On Monday, September 26, Hugging Face, an AI startup, and ServiceNow Research, ServiceNow’s R&D arm, introduced BigCode. BigCode is an ambitious new project that seeks to develop “state-of-the-art” AI systems for code in an open and responsible manner. The main objective is to eventually make a dataset that can be used for training a code-generating system, which will then be applied to build a 15-billion-parameter model prototype using ServiceNow’s internal graphics card cluster.
Experts note that DeepMind’s AlphaCode, Amazon’s CodeWhisperer, and OpenAI’s Codex, which powers GitHub’s Copilot service, offer a fascinating preview of what AI is capable of today in the world of computer programming. However, only a small number of these AI systems have been made publicly accessible and open-sourced. For instance, OpenAI’s paid API provides access to Codex, whereas GitHub has started charging for access to Copilot. This inspires companies to explore the commercial opportunities of offering publicly accessible code-generating tools.
Anyone with a background in professional AI research and the time to contribute to the project is welcome to use in BigCode, which was inspired by Hugging Face’s BigScience initiative and BLOOM to open source highly sophisticated text-generating systems. The application form is now active.
BigCode is attempting to resolve some of the concerns that have come up regarding the use of AI-powered code generation, especially when it comes to fair use.

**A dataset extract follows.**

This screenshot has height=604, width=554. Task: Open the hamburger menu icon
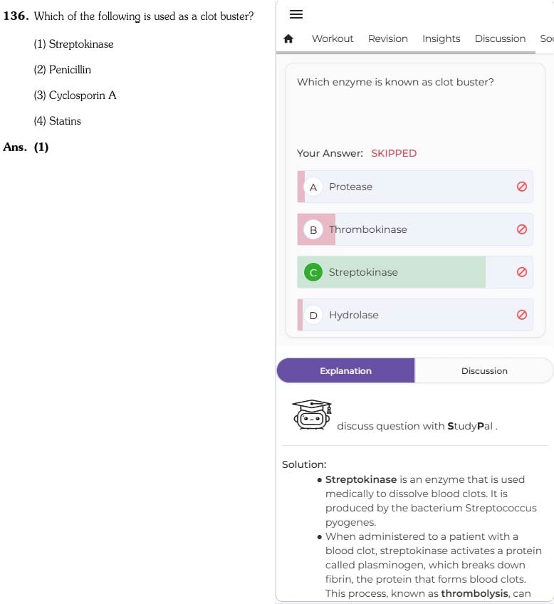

It will achieve this by jointly developing a code-generating system that will be open-sourced under a license that will permit developers to reuse it subject to certain terms and conditions.
The initial objective of BigCode is to create a dataset of code that was gathered in the most ethically acceptable manner possible. In contrast to other releases that only scan all of GitHub for code, BigCode developers promise to go to great lengths to guarantee that only files from repositories with permissive licenses are included in the aforementioned training dataset. They assert that they would build “responsible” AI methods along the way for teaching and exchanging code-generating systems of all kinds and will seek input from relevant parties before announcing any policy changes.
Hugging Face and ServiceNow could not specify a date for when the project would be finished. However, they anticipate researching a number of code generation technologies over the coming several months, including auto-completion and code synthesis systems that operate across a wide range of domains, tasks, and programming languages. They added that the model prototype that will be built using the dataset would be smaller than AlphaCode, which has approximately 41.4 billion parameters, but larger than Codex, which has 12 billion parameters.